(SOURCE RECORDS begins)

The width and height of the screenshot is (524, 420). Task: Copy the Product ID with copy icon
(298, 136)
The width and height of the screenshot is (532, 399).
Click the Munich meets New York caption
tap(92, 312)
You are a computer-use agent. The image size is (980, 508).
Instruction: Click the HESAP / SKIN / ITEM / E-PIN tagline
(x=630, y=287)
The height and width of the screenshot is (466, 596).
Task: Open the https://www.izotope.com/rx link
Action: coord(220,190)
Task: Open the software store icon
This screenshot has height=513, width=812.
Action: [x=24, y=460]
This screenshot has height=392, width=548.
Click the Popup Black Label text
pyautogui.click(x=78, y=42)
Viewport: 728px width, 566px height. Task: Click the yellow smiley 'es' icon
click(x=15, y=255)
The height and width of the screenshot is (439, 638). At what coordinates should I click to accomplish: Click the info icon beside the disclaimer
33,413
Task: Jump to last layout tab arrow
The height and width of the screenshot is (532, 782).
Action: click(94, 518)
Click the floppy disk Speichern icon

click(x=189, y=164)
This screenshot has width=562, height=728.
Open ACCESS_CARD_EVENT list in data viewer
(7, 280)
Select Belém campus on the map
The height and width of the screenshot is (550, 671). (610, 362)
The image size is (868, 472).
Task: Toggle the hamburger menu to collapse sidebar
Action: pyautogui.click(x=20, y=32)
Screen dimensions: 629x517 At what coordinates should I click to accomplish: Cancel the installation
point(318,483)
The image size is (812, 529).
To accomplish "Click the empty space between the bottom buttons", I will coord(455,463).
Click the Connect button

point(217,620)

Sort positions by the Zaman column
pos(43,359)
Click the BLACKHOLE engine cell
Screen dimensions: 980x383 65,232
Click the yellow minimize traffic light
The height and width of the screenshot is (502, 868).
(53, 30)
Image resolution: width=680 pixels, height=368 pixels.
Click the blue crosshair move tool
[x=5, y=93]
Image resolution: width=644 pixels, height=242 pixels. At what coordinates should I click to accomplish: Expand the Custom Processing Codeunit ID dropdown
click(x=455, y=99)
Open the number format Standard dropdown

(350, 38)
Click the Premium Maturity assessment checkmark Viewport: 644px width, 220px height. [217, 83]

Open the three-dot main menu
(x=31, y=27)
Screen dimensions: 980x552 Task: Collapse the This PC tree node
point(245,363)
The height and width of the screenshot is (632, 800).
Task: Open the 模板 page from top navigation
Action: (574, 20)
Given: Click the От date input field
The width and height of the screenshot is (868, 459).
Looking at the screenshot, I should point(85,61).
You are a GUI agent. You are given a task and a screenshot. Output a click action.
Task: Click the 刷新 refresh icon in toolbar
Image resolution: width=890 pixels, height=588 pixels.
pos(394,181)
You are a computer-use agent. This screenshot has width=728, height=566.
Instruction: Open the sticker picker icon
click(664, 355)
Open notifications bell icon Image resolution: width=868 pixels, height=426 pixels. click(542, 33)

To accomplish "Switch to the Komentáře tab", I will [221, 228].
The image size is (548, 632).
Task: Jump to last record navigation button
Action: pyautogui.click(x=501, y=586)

(SOURCE RECORDS ends)

TASK TO COMPLETE
Exact reproduction is required: output the lines from the start of the entries above through the line with "You are a computer-use agent. The".

ANSWER BOX
The width and height of the screenshot is (524, 420). Task: Copy the Product ID with copy icon
(298, 136)
The width and height of the screenshot is (532, 399).
Click the Munich meets New York caption
tap(92, 312)
You are a computer-use agent. The image size is (980, 508).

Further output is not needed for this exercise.